The humanities are integral to the identity of many CCCU institutions. Christian liberal arts exist to give students a different set of intellectual tools—not just to prepare them for a job, but to open up deep questions of the soul.

“The tools of theology, the tools of Christian worship are the tools of the humanities,” Creech said.

To many students, though, and to many colleges, humanities programs may seem like a luxury they cannot afford. Simpson decided it would have to cut Spanish and its undergraduate program for theology and ministry. If students are especially interested in the subject, they can choose a five-year theology program that will give them graduate credits.

Many CCCU school administrators are feeling a moment of reprieve right now because COVID-19 hasn’t had the immediate negative impact on enrollment that many feared.

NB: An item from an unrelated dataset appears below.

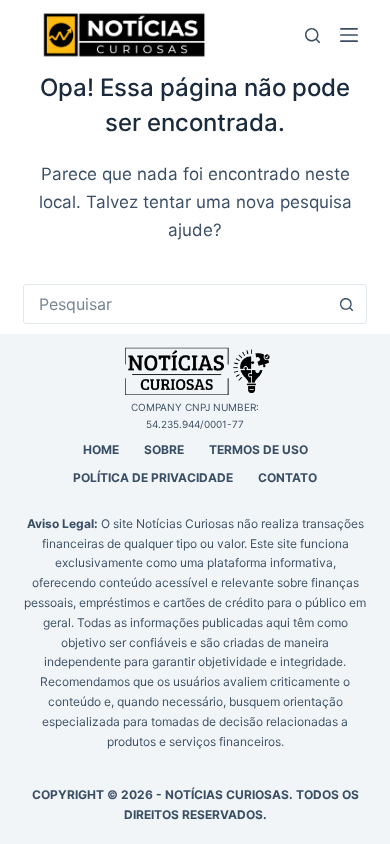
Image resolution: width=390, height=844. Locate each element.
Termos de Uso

Early reports suggested that 2020 enrollment deposits at CCCU schools who are part of NACCAP are at about 97 percent of 2019 rates, Fuller said, based on an analysis of NACCAP data.

The Demographic Cliff

The long-term prognosis still looks pretty grim, though. In a few short years, schools are facing what some experts are calling “the demographic cliff.” America’s low birthrates declined with the economic crisis in 2008 and haven’t gone up again since. This means than in 2025 or 2026, there will be fewer college-bound students. The effects will likely vary by region and institution, but experts predict that most schools can expect to see a 10 to 15 percent drop in enrollments.

For small Christian institutions, that will be hard to survive. Schools like Simpson say they are doing what they can be ready and taking things one step at a time.

At least for now, the cuts and subtractions at Simpson seem to have worked. Enrollment is up. The school successfully renewed its accreditation. Hall is feeling encouraged. But everyone knows the university’s future isn’t certain, he said.

“One day, in the midst of our doing everything we can in a Christ-centered context, if there is no longer a need for Simpson,” he said. “We’ll figure that’s God’s gig.”